Quant aux raisons intrinsèques, le de Deo contient le chapitre sur le diable, indiqué par Mylius comme appartenant à la première rédaction de l’Éthique. Nous trouvons textuellement dans le traité certaines propositions et certains axiomes cités dans les lettres à Oldenburg. De plus, le de Deo ne saurait être un abrégé de l’Éthique : l’économie des deux ouvrages est trop différente ; il ne peut donc en être qu’une ébauche, c’est-à-dire que Spinoza en est l’auteur. Enfin les dernières lignes où il recommande à ses disciples de ne communiquer son livre qu’avec la plus grande circonspection révèlent clairement la main du maître. Ces preuves ajoutent peu de chose d’ailleurs à l’évidence qui ressort de la lecture de l’ouvrage. L’imperfection de la forme n’empêche pas qu’on n’y reconnaisse aisément la touche de Spinoza, si originale, et les allures de sa pensée.
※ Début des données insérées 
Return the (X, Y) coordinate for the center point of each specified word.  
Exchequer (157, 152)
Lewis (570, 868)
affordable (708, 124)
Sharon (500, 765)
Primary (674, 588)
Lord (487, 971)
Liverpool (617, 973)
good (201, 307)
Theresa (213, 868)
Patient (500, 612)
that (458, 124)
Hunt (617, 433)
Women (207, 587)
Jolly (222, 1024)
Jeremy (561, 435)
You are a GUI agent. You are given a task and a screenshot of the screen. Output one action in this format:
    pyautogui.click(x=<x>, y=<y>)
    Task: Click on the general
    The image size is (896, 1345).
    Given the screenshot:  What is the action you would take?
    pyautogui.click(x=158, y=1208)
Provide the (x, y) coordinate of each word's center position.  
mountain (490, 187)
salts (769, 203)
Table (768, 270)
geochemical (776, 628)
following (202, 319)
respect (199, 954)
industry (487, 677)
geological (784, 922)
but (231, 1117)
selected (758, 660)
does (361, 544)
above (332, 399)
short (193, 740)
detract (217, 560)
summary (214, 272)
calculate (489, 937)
Le de Deo et Homine se compose de trois morceaux distincts : le traité lui-même, les dialogues, l’appendice. Les dialogues, insérés entre les chapitres deuxième et troisième de la première partie, ne font, à vrai dire, pas corps avec l’ouvrage ; ils s’en distinguent, dit M. Janet, par un certain caractère mystique et oriental, par l’obscurité de la déduction, par le vague de la pensée. Ces raisons le portent à y voir ce que nous avons de plus ancien dans les écrits de Spinoza : peut-être seraient-ils antérieurs à l’influence de Descartes.

Nous ne partageons pas cet avis : l’influence de Descartes nous y semble au contraire évidente. Le premier dialogue met aux prises le dualisme cartésien avec la doctrine de la substance unique, en essayant d’élever cette doctrine au-dessus d’un panthéisme purement naturaliste, ce qui, soit dit en passant, contredit l’opinion de M. Avenarius, qui suppose une première phase naturaliste du système.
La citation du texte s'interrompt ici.